In this scene from Pulse #12, Jessica Jones — who is 6 months pregnant — has presented to the ER in labor. The doctor is in the process of finishing his evaluation when the chief administrator of the hospital comes down into the ER and kicks her out of the hospital.
Situations like this is where EMTALA (the Emergency Medical Treatment and Active Labor Act) comes in to play. When a patient in labor presents to the ER, and is medically determined to be in active labor, then the hospital is obligated to treat her until the delivery is complete.
There can be circumstances where a patient requires transfer to another facility for appropriate medical care. For instance, a small town ER may not have the capabilities to treat a severe head injury and would need to transfer the patient to a larger hospital. It is entirely possible that Jessica Jones is a patient who will require transfer, but it’s too soon to tell and the hospital still has an obligation to treat her. Under EMTALA, this transfer should wait until the patient is stable or labor is complete. In rare circumstances, an unstable patient (or one in active labor) may be transferred to another hospital, but this has very strict requirements including:
The patient must be stabilized as much as possible by the initial hospital.
The medical benefits of the transfer must outweigh the risks of the transfer1.
A physician2 states — in writing — that this is true.
The receiving facility agrees to accept the patient.
This scene doesn’t meet these criteria. Jessica has presented to the ER in active labor, and preterm labor at that. The hospital administrator — who may or may not have some sort of medical training — has no say in the medical disposition of the patient. You’ll notice that she is over-ruling the doctor3 who is actually providing care to the patient. While she may have some valid points about risk to her facility4, that does not change her obligations to the patient under the law. She does make a perfunctory comment about “call[ing] the Baxter Building or SHIELD,” but she has not arranged any sort of transfer before telling the orderlies to discharge the patient.
Of course, this is assuming that EMTALA or a similar law exists in the Marvel Universe. Even if it doesn’t, you can’t tell me that the hospital wouldn’t have some sort of policy about treating superhuman patients. Hospitals have contingency plans for everything, there’s no way a hospital in Marvel’s NYC would not have some sort of plan for this scenario.
Notes:
1 This is medical risk and benefit to the patient, not the hospital.
2 Or a medical professional under the supervision of a physician.
3 Writer Brian Michael Bendis does an excellent job depicting the interaction between the ER physician and pregnant super-hero. It’s a nice series of scenes that seems believable both from a medical perspective as well as a super-hero perspective.
4 I can’t deny there would be risk in treating super-heroes, but hospitals and ERs are — by definition — risky places to be. For example, that patient in the waiting room may have a particularly infectious strain of Influenza or some other equally nasty disease? The risk from that patient would much higher than any imagined risk from super-heroes.

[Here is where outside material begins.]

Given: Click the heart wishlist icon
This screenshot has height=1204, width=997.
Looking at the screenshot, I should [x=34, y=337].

September 13th, 2007 at 11:34 am
Maybe it’s a terrible hospital. Like, dunno, the one that let a woman bleed to death on the floor of the ER because they thought she was ‘malingering’. Just mopped right around her. People do weird things.
Would seem that the doctor would be more in her face about it, though.

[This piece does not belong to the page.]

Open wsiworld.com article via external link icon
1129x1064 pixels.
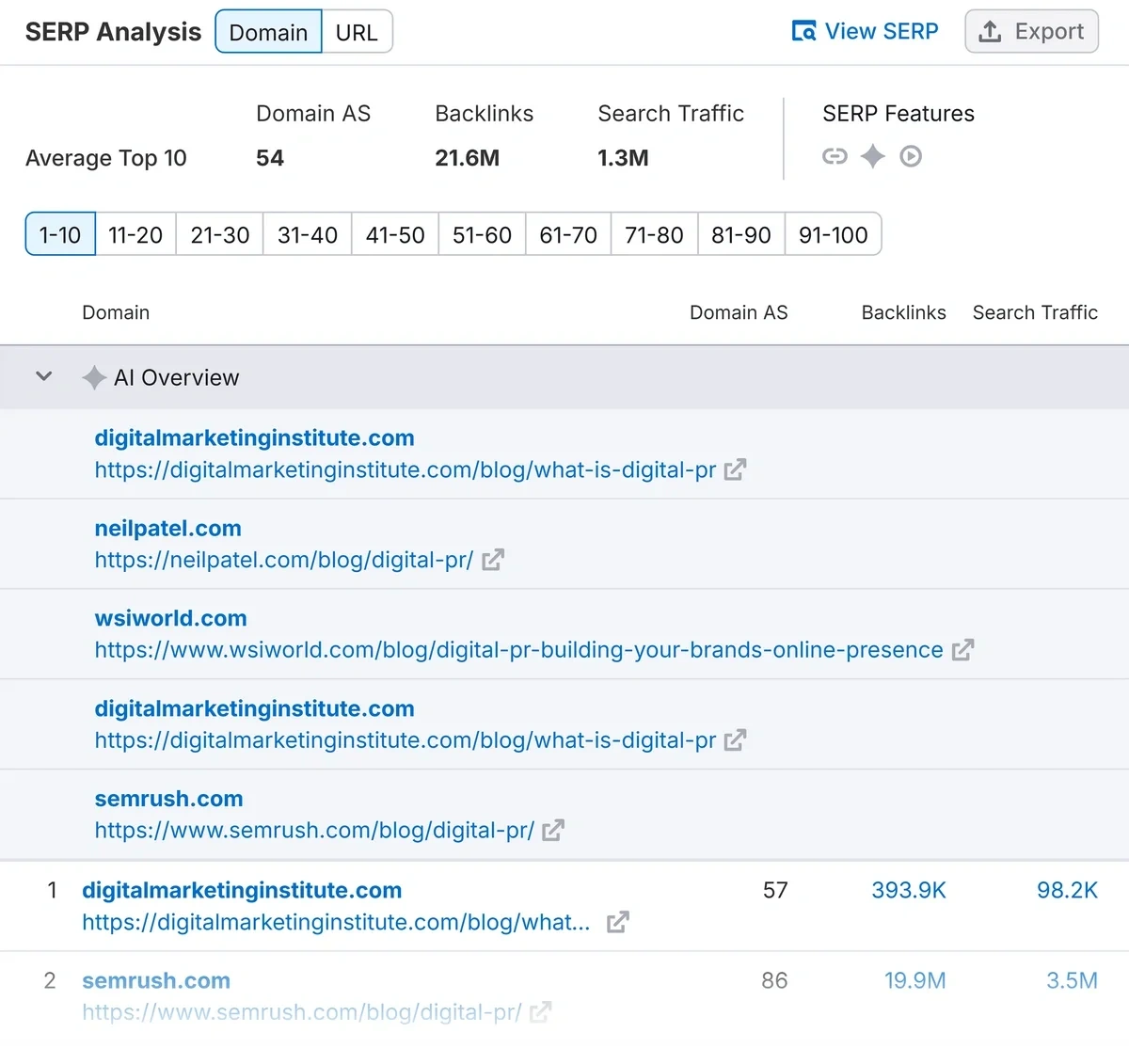(962, 649)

September 13th, 2007 at 5:03 pm
You’ve described the way the law works in theory.
But in practice, how strictly is that followed?
For example, is it realistic that though the doctor might be able to win the dispute by threatening the law, he’d decide he’s better off in terms of hospital politics to go along, and authorize the transfer paperwork (off-screen) for something vague like “uncertain mutant powers make it inadvisable to continue treatment here, transfer to special equipped facility is indicated”.
“The risk from that patient would much higher than any imagined risk from super-heroes.”
Disagree. Strongly.
Imagine Black Bolt screaming in pain.
September 14th, 2007 at 3:31 am
I can’t imagine Black Bolt in labor. ;)
A solution as it’s Marverl NYC where even old women can be raadioactive would be to let her have her baby in the nuclear bunker far under any other patients.
September 14th, 2007 at 5:56 am
It’s always possible that the MU version of EMTALA has provisions allowing hospitals to refuse to provide care to superhuman/supernatural beings.
September 17th, 2007 at 10:12 pm
Since when does Black Bolt scream in pain?
I’ve never seen it!
September 17th, 2007 at 11:53 pm
Right. Obviously, nobody who has seen Black Bolt scream in pain has lived to tell the tale :-).
It’s one thing not to talk - but to never say “Ouch!” even when being pounded is a whole different level of self-control.
The point is that some supers have a level of power that’s far more dangerous than even an infectious drug-resistant TB patient.